DATASET CONTENT:

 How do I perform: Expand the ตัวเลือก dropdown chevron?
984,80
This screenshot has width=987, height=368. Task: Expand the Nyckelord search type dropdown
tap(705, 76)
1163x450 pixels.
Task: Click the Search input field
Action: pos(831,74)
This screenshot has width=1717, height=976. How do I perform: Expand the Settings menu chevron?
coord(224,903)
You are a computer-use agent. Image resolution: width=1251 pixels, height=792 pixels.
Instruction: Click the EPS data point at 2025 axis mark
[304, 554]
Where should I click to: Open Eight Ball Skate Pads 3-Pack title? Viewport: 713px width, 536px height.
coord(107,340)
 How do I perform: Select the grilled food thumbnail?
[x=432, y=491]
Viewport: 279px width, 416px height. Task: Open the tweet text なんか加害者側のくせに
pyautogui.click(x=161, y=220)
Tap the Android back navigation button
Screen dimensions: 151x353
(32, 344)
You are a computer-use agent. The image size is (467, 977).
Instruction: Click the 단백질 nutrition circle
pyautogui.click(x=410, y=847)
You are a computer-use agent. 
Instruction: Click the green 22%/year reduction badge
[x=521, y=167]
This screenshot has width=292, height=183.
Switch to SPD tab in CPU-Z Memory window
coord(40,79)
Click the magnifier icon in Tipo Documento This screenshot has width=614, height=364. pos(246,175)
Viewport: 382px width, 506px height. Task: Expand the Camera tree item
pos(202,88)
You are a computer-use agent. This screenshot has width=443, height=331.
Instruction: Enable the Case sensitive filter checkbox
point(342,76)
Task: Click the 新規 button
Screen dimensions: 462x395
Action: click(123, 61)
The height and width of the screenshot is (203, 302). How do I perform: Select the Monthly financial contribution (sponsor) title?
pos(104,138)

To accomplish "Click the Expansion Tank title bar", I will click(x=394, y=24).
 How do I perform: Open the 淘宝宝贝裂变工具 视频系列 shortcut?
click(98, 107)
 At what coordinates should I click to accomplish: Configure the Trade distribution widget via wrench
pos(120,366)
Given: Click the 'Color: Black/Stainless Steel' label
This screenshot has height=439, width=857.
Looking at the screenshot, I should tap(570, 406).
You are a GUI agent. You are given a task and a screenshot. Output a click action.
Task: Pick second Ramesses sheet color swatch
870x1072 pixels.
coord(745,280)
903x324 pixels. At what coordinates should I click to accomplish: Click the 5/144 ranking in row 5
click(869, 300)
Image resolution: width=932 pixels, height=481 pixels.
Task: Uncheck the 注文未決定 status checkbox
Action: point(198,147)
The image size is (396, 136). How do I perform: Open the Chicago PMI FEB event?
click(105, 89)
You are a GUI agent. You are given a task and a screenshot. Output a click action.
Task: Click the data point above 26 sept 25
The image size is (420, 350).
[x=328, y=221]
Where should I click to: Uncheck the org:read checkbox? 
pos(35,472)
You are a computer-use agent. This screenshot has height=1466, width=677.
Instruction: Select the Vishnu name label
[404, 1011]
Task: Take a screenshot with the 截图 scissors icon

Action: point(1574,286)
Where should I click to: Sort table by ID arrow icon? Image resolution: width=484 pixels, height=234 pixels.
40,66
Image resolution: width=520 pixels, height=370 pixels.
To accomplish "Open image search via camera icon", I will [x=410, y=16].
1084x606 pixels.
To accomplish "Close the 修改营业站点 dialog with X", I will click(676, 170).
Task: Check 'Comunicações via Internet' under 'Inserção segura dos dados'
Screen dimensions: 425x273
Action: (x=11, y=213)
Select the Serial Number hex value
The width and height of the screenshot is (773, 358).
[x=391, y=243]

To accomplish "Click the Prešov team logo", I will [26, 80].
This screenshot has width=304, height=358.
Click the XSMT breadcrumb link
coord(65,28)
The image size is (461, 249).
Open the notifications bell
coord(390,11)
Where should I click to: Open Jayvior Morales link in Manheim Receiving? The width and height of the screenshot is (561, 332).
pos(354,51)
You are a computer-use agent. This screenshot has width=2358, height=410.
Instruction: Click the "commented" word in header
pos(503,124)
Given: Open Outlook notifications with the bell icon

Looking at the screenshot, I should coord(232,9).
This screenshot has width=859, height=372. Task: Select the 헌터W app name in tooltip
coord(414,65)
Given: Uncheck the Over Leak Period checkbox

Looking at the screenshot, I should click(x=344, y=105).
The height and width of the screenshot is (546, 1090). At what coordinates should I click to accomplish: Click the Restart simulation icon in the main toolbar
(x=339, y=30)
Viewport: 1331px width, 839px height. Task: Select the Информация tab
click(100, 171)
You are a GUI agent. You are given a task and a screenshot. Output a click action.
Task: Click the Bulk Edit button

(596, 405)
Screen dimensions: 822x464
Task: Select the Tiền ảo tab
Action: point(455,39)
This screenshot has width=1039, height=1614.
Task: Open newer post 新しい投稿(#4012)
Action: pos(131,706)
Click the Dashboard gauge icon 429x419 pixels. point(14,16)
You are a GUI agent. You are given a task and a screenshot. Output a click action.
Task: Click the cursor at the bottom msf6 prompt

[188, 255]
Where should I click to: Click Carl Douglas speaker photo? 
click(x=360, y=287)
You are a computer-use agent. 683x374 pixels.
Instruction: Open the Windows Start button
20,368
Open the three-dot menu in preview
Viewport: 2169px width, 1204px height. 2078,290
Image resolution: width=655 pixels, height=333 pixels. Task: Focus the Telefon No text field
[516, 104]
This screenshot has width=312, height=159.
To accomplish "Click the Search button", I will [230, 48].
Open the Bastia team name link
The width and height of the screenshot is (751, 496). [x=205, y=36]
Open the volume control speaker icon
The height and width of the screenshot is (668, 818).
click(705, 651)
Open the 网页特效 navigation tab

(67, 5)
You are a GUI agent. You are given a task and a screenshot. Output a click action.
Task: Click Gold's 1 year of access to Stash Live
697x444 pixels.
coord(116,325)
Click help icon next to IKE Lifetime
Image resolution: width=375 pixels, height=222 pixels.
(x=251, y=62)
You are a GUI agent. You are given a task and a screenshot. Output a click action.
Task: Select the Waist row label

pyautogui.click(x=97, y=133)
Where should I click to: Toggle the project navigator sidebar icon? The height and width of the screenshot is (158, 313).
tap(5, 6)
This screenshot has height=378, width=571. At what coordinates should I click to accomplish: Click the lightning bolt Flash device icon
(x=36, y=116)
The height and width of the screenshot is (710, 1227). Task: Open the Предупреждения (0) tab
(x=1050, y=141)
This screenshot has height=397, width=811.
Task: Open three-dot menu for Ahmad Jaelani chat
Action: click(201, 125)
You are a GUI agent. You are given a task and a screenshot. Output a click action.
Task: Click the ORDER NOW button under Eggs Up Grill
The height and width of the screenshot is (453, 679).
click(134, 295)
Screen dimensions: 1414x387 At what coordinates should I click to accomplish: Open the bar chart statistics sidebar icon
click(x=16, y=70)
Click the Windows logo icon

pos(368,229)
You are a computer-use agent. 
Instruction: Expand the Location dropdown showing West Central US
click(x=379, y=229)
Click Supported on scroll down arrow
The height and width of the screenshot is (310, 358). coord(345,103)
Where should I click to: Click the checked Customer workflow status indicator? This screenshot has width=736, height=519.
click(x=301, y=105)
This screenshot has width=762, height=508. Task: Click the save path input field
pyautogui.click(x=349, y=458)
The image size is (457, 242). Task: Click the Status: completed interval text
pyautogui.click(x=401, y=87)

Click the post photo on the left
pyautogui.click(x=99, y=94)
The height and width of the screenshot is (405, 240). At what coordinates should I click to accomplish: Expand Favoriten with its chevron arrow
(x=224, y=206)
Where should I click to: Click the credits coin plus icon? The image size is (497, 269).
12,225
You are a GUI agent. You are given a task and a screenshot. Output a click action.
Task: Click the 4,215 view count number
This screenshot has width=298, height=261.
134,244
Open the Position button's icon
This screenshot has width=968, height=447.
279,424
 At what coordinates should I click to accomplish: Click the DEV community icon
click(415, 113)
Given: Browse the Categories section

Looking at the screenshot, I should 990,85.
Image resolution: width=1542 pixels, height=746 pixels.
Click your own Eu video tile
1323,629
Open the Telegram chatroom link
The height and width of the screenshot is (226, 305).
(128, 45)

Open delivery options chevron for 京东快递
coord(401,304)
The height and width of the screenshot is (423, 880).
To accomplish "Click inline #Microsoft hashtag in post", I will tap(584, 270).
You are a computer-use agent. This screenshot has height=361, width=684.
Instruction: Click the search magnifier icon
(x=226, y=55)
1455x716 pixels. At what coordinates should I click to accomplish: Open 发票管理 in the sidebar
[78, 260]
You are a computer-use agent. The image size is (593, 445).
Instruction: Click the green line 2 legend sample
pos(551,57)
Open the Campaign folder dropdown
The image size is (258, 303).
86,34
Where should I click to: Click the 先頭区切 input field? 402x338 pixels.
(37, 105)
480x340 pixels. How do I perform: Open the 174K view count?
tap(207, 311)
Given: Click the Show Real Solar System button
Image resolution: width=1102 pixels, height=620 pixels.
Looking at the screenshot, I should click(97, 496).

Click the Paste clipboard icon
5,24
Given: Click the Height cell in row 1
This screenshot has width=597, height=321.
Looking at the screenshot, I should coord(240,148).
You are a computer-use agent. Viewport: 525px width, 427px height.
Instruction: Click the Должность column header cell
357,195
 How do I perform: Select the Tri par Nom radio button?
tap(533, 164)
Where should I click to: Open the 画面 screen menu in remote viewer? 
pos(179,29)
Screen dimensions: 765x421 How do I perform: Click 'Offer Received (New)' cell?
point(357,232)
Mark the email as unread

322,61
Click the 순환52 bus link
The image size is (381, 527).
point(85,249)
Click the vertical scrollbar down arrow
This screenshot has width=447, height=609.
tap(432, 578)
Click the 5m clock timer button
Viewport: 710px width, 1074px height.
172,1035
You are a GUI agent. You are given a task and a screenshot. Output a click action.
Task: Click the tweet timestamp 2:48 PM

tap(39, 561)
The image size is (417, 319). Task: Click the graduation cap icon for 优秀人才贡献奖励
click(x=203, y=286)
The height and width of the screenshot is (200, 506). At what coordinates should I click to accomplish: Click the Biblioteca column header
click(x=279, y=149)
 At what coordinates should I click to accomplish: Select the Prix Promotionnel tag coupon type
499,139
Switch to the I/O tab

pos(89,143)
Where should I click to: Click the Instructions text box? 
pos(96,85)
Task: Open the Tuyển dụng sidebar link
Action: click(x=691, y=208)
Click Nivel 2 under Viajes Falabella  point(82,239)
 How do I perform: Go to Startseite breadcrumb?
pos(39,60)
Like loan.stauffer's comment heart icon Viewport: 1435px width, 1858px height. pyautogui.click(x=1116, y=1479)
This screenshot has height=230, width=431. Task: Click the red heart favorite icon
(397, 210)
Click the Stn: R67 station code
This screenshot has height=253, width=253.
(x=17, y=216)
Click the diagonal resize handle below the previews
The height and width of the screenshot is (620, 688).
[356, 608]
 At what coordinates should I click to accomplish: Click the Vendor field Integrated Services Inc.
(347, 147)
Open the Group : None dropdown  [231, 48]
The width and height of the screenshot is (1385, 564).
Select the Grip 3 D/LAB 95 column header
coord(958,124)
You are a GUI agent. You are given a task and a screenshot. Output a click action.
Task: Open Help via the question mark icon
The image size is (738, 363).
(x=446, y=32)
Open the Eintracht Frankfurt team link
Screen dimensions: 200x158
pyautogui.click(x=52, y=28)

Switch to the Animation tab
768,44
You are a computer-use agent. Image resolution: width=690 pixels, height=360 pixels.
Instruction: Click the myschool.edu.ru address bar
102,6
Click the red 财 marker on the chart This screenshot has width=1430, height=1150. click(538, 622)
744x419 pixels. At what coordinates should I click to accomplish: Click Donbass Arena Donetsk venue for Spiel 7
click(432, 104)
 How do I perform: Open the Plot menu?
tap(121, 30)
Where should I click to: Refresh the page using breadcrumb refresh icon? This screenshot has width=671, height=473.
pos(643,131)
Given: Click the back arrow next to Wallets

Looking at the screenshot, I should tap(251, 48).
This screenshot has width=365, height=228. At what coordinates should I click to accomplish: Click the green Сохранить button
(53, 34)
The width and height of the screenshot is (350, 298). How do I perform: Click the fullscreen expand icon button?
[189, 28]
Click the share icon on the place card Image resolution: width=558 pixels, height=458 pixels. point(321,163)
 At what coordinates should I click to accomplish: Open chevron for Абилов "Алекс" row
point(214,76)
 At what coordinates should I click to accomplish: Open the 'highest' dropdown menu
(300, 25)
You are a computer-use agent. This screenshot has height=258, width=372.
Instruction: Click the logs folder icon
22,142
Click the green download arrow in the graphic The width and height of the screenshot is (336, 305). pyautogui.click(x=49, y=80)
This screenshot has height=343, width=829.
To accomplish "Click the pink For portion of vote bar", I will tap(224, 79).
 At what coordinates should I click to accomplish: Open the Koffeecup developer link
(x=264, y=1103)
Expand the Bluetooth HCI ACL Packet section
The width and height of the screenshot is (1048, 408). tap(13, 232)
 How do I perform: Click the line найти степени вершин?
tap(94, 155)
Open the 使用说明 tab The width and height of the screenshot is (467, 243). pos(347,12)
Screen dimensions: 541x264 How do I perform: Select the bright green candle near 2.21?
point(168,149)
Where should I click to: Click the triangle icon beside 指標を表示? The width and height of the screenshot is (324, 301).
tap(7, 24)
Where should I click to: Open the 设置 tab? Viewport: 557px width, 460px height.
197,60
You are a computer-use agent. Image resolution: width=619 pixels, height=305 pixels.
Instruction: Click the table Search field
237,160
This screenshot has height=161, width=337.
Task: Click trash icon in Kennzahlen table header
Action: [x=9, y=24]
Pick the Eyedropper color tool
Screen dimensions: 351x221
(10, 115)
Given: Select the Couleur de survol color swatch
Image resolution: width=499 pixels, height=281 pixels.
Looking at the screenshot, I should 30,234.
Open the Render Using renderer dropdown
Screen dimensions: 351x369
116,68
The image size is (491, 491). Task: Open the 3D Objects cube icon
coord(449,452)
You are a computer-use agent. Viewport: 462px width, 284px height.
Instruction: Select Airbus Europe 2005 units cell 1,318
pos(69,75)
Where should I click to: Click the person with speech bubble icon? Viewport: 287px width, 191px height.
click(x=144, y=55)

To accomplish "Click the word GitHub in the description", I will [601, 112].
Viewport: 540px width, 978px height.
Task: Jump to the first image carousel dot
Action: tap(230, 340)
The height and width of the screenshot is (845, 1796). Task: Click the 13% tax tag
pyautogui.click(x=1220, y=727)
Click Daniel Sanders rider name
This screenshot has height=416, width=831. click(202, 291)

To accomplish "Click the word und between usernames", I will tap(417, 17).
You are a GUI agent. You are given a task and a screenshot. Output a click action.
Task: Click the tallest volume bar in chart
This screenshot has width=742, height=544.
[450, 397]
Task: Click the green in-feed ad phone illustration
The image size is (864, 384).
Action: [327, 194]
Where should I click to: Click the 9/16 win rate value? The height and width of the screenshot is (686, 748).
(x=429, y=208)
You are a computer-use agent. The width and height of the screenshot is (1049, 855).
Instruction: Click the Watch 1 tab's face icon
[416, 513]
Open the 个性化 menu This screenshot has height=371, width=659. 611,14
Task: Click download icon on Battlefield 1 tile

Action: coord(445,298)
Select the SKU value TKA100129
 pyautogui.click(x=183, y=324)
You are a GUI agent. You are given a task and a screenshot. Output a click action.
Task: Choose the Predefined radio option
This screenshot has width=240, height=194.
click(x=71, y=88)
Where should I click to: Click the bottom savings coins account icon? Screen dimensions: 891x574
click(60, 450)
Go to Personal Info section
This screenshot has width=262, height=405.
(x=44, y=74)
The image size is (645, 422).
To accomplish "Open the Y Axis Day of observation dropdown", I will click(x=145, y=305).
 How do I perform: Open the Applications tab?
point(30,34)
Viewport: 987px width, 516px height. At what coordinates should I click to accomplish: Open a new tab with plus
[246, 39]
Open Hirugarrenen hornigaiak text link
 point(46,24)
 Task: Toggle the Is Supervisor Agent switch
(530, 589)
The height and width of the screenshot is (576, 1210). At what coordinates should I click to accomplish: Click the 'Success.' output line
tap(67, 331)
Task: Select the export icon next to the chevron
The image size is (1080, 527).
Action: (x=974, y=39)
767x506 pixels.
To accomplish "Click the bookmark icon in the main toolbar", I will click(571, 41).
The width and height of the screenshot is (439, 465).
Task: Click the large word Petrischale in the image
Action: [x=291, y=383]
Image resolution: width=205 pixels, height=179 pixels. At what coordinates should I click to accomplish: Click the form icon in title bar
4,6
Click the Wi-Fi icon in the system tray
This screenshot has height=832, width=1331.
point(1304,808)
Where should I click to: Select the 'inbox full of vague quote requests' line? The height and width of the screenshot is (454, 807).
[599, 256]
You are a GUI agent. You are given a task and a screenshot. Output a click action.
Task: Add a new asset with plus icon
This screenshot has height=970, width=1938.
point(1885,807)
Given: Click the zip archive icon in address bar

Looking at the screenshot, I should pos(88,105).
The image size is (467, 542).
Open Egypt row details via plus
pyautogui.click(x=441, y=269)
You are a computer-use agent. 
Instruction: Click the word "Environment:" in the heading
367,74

WHAT YOU SHOULD DO:
Could you set down, exactly as written, the lines above between the one holding "How do I perform: Open the 淘宝宝贝裂变工具" and the one holding "Given: Click the 'Color: Black/Stainless", inclusive, and nothing more?

SOLUTION TO THIS EXERCISE:
 How do I perform: Open the 淘宝宝贝裂变工具 视频系列 shortcut?
click(98, 107)
 At what coordinates should I click to accomplish: Configure the Trade distribution widget via wrench
pos(120,366)
Given: Click the 'Color: Black/Stainless Steel' label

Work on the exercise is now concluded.